Berkeley, California-based Aduro Biotech, Inc., a biopharmaceutical company with three distinct immunotherapy technologies, recently announced a Phase 2 clinical trial collaboration with Merck & Co., Inc. aimed at treating patients with malignant pleural mesothelioma.
According to a press release issued by Aduro, the companies will investigate the combination of Keytruda/CRS-207 mesothelioma treatment. Aduro’s LADD (live, attenuated double-deleted) based immunotherapy, with KEYTRUDA® (pembrolizumab), Merck’s anti-PD-1 therapy, for use in patients whose pleural disease has progressed after the standard courses of treatment.
The two companies commenced a similar trial earlier this year for patients with gastric cancer.
“Data from our ongoing Phase 1 clinical trial of CRS-207 with standard chemotherapy as frontline treatment for malignant pleural mesothelioma have been very encouraging, including disease control in 94 percent of patients treated with the CRS-207/chemotherapy combination,” said Natalie Sacks, M.D., chief medical officer at Aduro.
“Based on these clinical data, as well as data from preclinical studies that demonstrate synergistic activity of CRS-207 and anti-PD-1 therapy, we look forward to initiating a Phase 2 trial to evaluate the CRS-207/pembrolizumab combination in patients with malignant pleural mesothelioma who have failed prior treatment,” she added.
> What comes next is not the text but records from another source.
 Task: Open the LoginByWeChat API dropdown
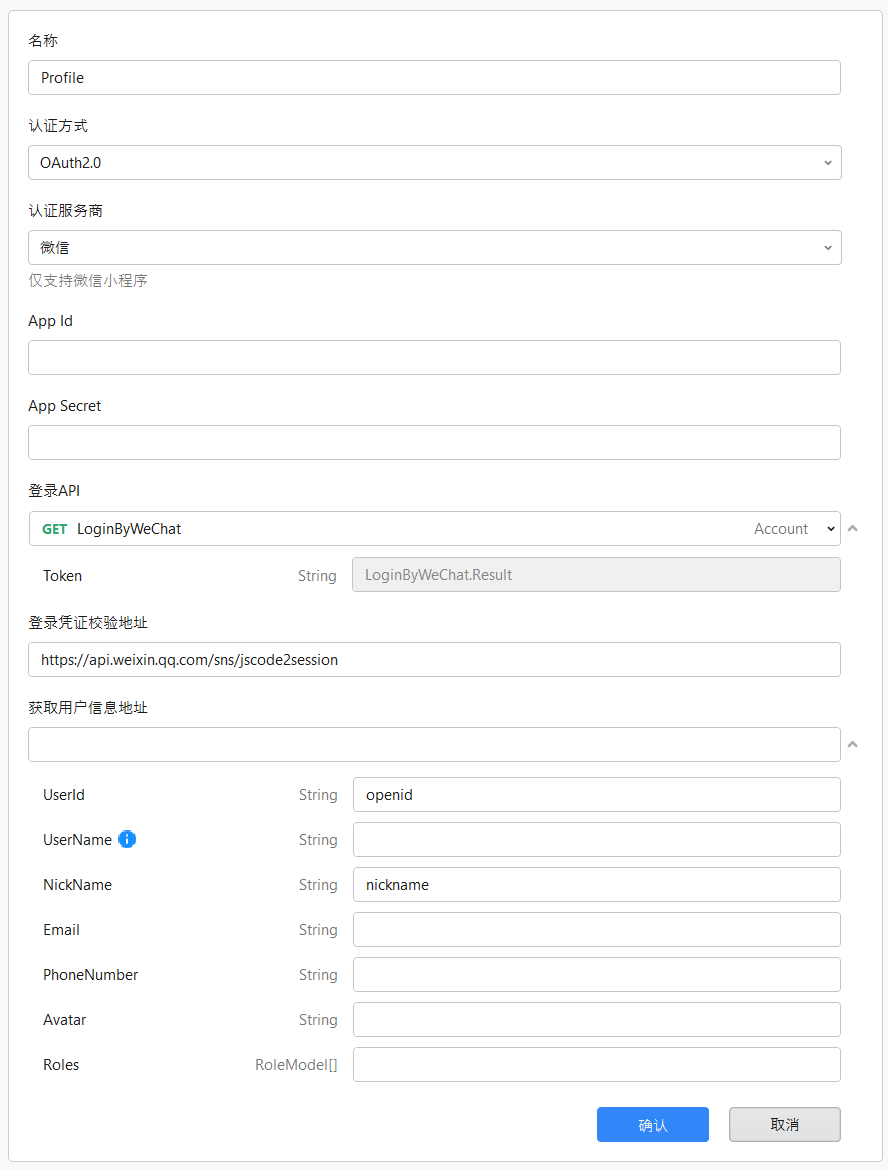434,529
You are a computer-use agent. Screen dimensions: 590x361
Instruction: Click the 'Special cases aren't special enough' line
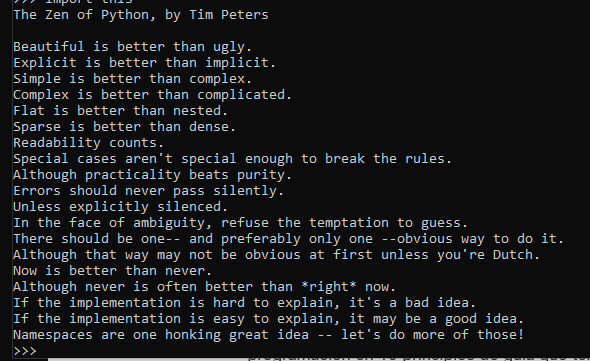(232, 159)
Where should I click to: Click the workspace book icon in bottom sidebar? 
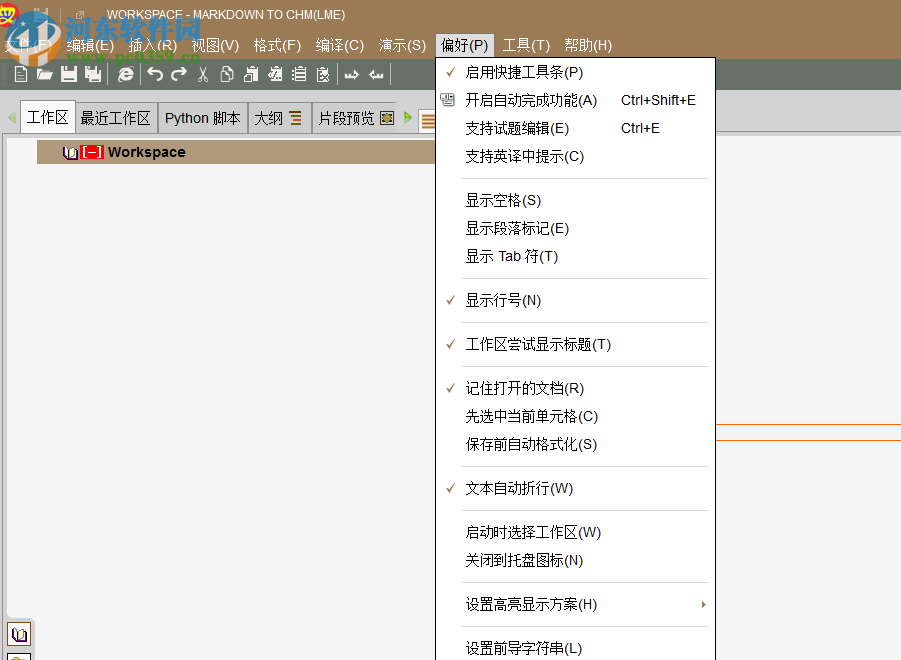19,633
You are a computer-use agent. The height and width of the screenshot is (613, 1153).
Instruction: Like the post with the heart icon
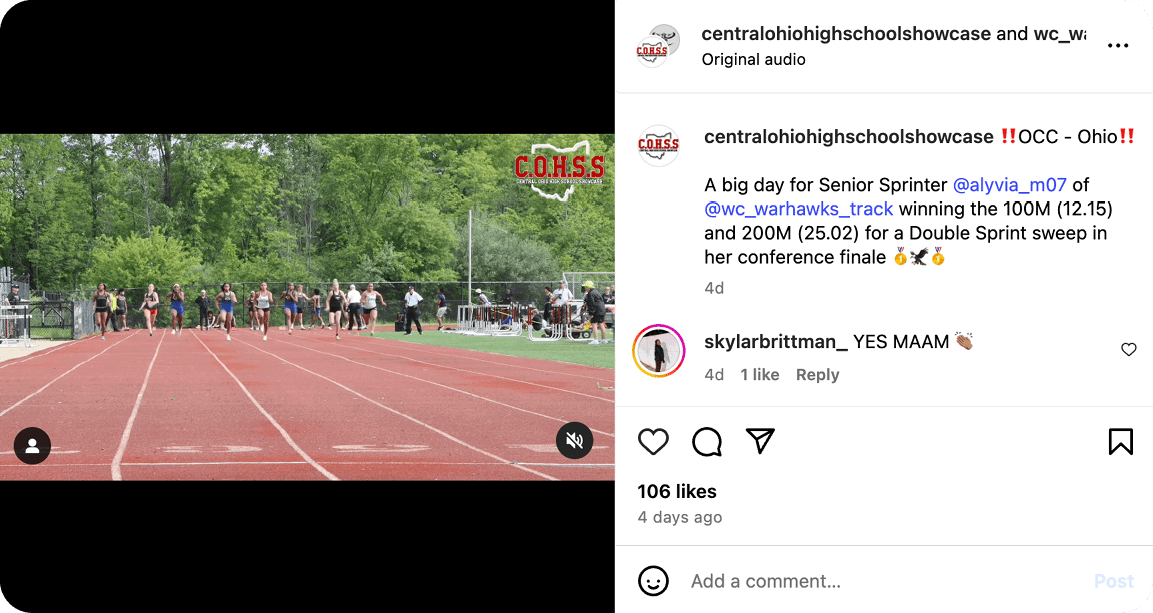(653, 442)
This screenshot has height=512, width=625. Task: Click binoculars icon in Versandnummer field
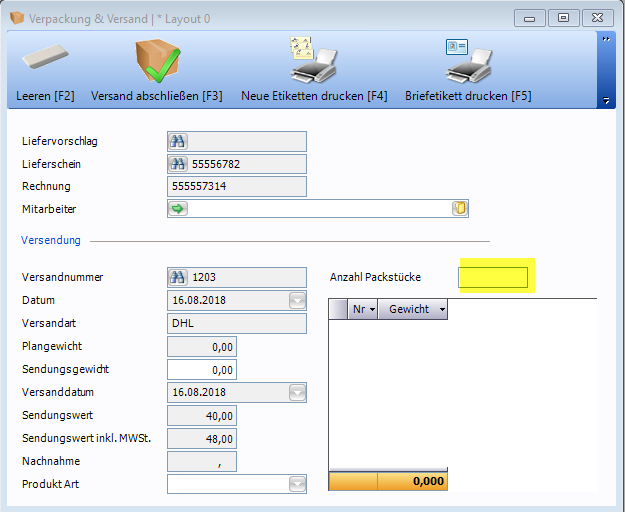tap(178, 278)
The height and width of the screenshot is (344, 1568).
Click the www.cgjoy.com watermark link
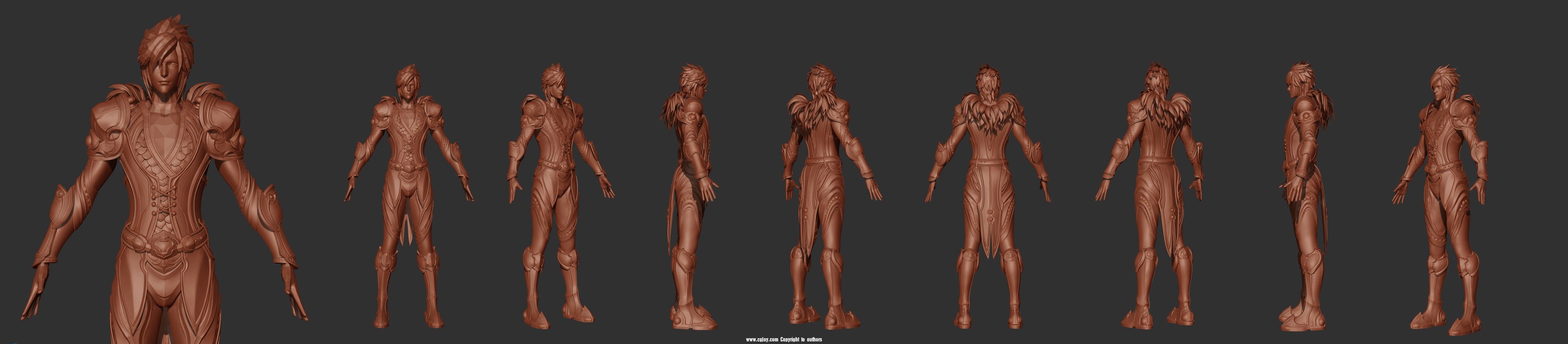coord(761,340)
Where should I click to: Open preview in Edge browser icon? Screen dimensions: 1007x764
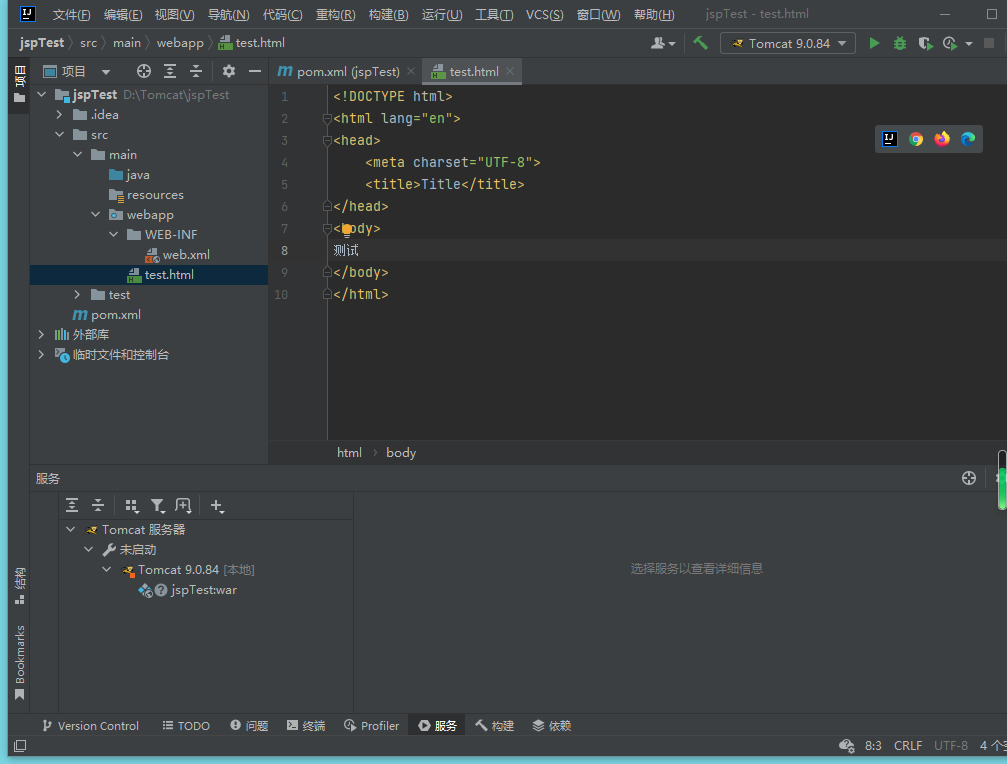968,139
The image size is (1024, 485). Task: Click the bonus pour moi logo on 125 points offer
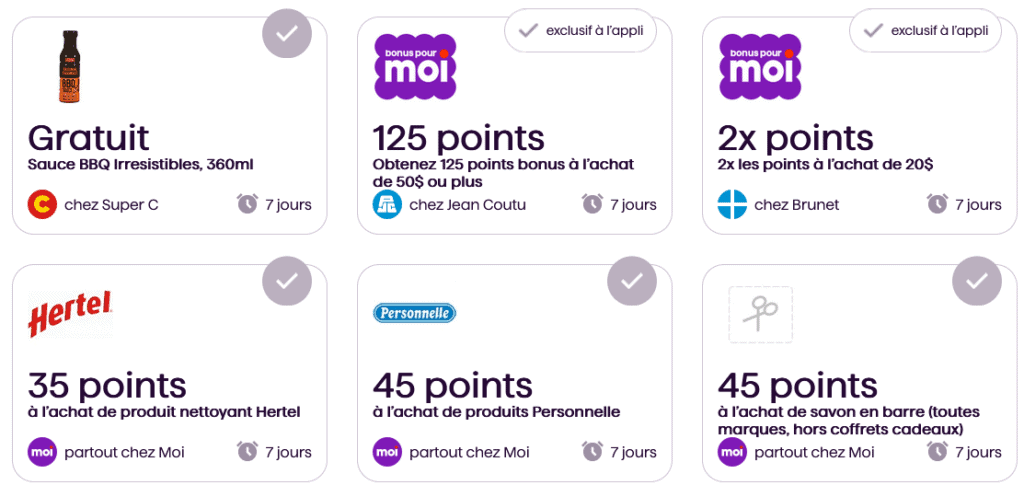coord(415,66)
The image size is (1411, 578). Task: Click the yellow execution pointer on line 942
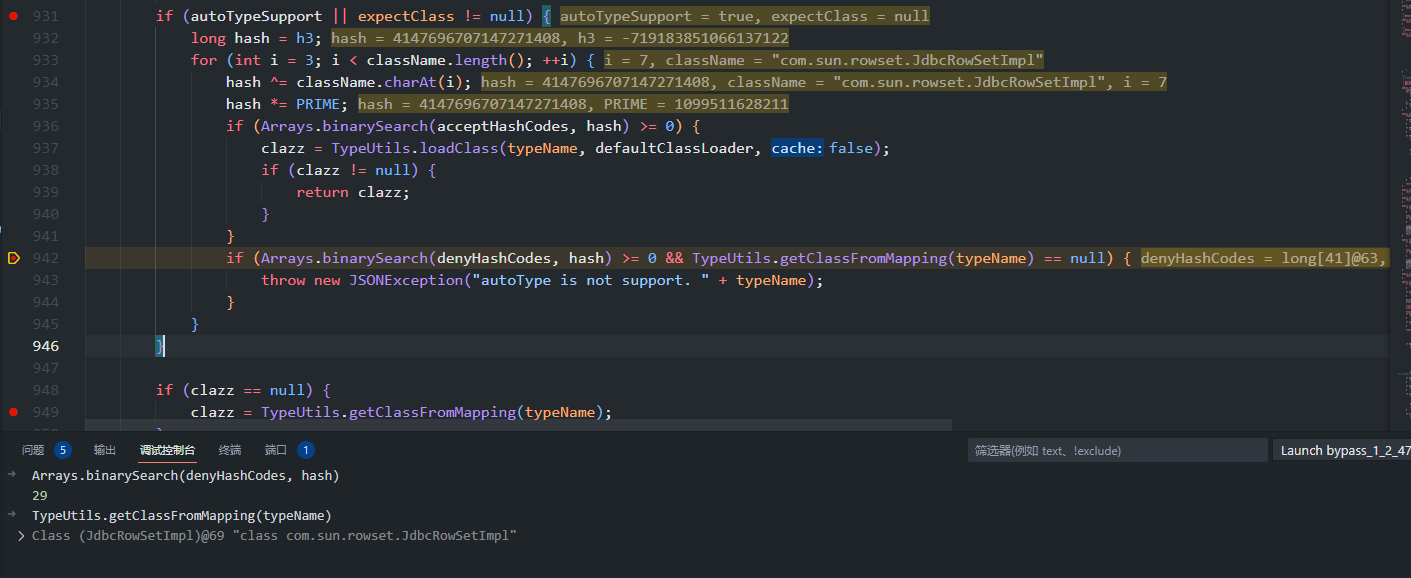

The trial will include 35 victims of asbestos-caused cancer who have failed one or two prior treatments, the company explains. Most of these individuals will likely have already been treated with the chemotherapy drug Alimta™ (pemetrexed), which has been the standard first-line treatment for the disease for nearly a dozen years.
It is currently the only drug approved by the FDA specifically for the treatment of malignant mesothelioma. Currently, there is no FDA-approved second- or third-line treatments for the disease, which strikes about 13,000 individuals worldwide each year.
CRS-207 works differently than chemotherapy in that it has been engineered to express the tumor-associated antigen mesothelin, which is “over-expressed” in many cancers including not only mesothelioma but also pancreatic, non-small cell lung, ovarian, endometrial and gastric cancers.
Unlike chemotherapy drugs, immunotherapy drugs do not kill healthy cells along with cancerous cells. As such, patients experience far fewer side effects though risks are certainly present.
Many individuals who have already been involved in clinical trials with Keytruda, Opdivo, and other immunotherapy drugs have seen sizeable shrinkage of their tumors and much improved prognoses.
Merck presented its initial findings on Keytruda and the treatment of intrathoracic cancers last December at the 17th World Conference on Lung Cancer in Vienna, Austria, and the world stood up and took notice.
For mesothelioma patients who’ve seen little hope with chemotherapy treatments, immunotherapy drugs represent a virtual godsend.
Most meso patients survive little more than a year after diagnosis – often not even that long – so a drug that could greatly extend lives and improve the quality of those lives represents hope to the many individuals who have been harmed by toxic asbestos.